__TASK GOAL__: Below are some entries; write out each one of them exactly.

__INPUT DATA__:

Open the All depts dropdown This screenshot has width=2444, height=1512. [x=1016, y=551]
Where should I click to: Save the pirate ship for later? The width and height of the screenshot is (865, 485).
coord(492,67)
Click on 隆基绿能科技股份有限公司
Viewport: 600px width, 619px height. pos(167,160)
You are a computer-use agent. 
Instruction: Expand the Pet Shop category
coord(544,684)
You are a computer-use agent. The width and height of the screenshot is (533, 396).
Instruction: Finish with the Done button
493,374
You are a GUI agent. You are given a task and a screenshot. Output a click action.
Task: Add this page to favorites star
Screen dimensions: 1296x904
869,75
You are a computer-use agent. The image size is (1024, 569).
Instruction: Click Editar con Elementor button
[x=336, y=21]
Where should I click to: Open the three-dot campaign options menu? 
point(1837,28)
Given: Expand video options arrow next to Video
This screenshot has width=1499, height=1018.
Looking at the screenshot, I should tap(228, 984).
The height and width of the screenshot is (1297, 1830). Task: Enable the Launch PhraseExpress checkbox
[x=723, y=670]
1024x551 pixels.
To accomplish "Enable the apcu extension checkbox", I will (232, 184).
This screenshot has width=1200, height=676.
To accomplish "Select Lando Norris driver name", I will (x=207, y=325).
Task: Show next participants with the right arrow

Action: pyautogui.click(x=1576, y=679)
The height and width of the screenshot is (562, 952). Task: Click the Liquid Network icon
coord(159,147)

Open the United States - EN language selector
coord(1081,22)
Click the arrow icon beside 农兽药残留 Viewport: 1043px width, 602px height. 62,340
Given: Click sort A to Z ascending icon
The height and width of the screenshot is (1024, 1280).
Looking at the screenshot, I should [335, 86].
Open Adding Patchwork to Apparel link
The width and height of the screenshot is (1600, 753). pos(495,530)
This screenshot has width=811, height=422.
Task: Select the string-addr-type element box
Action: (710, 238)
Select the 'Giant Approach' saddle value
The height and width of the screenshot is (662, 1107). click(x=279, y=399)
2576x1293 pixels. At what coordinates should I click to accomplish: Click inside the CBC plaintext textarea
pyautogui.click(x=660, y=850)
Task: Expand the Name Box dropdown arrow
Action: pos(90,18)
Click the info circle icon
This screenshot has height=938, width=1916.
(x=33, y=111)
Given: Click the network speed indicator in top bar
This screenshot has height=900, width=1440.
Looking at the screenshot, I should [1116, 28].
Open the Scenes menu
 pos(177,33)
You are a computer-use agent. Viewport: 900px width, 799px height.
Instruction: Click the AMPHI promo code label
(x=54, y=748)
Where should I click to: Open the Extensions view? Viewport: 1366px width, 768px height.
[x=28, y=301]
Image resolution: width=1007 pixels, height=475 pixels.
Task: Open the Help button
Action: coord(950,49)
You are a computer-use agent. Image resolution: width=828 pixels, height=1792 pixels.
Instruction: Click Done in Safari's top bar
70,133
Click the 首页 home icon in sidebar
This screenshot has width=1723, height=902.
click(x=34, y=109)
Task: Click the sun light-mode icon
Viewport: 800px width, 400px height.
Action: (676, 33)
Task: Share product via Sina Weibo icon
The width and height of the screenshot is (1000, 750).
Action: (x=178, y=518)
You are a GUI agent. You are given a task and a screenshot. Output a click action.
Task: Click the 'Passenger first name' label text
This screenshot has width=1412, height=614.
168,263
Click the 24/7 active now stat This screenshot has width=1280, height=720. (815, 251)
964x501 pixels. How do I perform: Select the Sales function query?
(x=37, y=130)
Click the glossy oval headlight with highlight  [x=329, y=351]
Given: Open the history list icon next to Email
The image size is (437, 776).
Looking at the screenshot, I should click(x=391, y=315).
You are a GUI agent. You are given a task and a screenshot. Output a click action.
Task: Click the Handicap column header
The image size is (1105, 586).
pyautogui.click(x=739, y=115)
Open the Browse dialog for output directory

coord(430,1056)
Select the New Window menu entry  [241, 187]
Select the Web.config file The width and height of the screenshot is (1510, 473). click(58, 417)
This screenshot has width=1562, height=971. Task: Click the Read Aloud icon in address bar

__SOLVED EXERCISE__:
Open the All depts dropdown This screenshot has width=2444, height=1512. [x=1016, y=551]
Where should I click to: Save the pirate ship for later? The width and height of the screenshot is (865, 485).
coord(492,67)
Click on 隆基绿能科技股份有限公司
Viewport: 600px width, 619px height. pos(167,160)
You are a computer-use agent. 
Instruction: Expand the Pet Shop category
coord(544,684)
You are a computer-use agent. The width and height of the screenshot is (533, 396).
Instruction: Finish with the Done button
493,374
You are a GUI agent. You are given a task and a screenshot. Output a click action.
Task: Add this page to favorites star
Screen dimensions: 1296x904
869,75
You are a computer-use agent. The image size is (1024, 569).
Instruction: Click Editar con Elementor button
[x=336, y=21]
Where should I click to: Open the three-dot campaign options menu? 
point(1837,28)
Given: Expand video options arrow next to Video
This screenshot has width=1499, height=1018.
Looking at the screenshot, I should tap(228, 984).
The height and width of the screenshot is (1297, 1830). Task: Enable the Launch PhraseExpress checkbox
[x=723, y=670]
1024x551 pixels.
To accomplish "Enable the apcu extension checkbox", I will (232, 184).
This screenshot has width=1200, height=676.
To accomplish "Select Lando Norris driver name", I will (x=207, y=325).
Task: Show next participants with the right arrow

Action: pyautogui.click(x=1576, y=679)
The height and width of the screenshot is (562, 952). Task: Click the Liquid Network icon
coord(159,147)

Open the United States - EN language selector
coord(1081,22)
Click the arrow icon beside 农兽药残留 Viewport: 1043px width, 602px height. 62,340
Given: Click sort A to Z ascending icon
The height and width of the screenshot is (1024, 1280).
Looking at the screenshot, I should [335, 86].
Open Adding Patchwork to Apparel link
The width and height of the screenshot is (1600, 753). pos(495,530)
This screenshot has width=811, height=422.
Task: Select the string-addr-type element box
Action: (710, 238)
Select the 'Giant Approach' saddle value
The height and width of the screenshot is (662, 1107). click(x=279, y=399)
2576x1293 pixels. At what coordinates should I click to accomplish: Click inside the CBC plaintext textarea
pyautogui.click(x=660, y=850)
Task: Expand the Name Box dropdown arrow
Action: pos(90,18)
Click the info circle icon
This screenshot has height=938, width=1916.
(x=33, y=111)
Given: Click the network speed indicator in top bar
This screenshot has height=900, width=1440.
Looking at the screenshot, I should [1116, 28].
Open the Scenes menu
 pos(177,33)
You are a computer-use agent. Viewport: 900px width, 799px height.
Instruction: Click the AMPHI promo code label
(x=54, y=748)
Where should I click to: Open the Extensions view? Viewport: 1366px width, 768px height.
[x=28, y=301]
Image resolution: width=1007 pixels, height=475 pixels.
Task: Open the Help button
Action: coord(950,49)
You are a computer-use agent. Image resolution: width=828 pixels, height=1792 pixels.
Instruction: Click Done in Safari's top bar
70,133
Click the 首页 home icon in sidebar
This screenshot has width=1723, height=902.
click(x=34, y=109)
Task: Click the sun light-mode icon
Viewport: 800px width, 400px height.
Action: (676, 33)
Task: Share product via Sina Weibo icon
The width and height of the screenshot is (1000, 750).
Action: (x=178, y=518)
You are a GUI agent. You are given a task and a screenshot. Output a click action.
Task: Click the 'Passenger first name' label text
This screenshot has width=1412, height=614.
168,263
Click the 24/7 active now stat This screenshot has width=1280, height=720. (815, 251)
964x501 pixels. How do I perform: Select the Sales function query?
(x=37, y=130)
Click the glossy oval headlight with highlight  [x=329, y=351]
Given: Open the history list icon next to Email
The image size is (437, 776).
Looking at the screenshot, I should click(x=391, y=315).
You are a GUI agent. You are given a task and a screenshot. Output a click action.
Task: Click the Handicap column header
The image size is (1105, 586).
pyautogui.click(x=739, y=115)
Open the Browse dialog for output directory

coord(430,1056)
Select the New Window menu entry  [241, 187]
Select the Web.config file The width and height of the screenshot is (1510, 473). click(58, 417)
This screenshot has width=1562, height=971. Task: Click the Read Aloud icon in address bar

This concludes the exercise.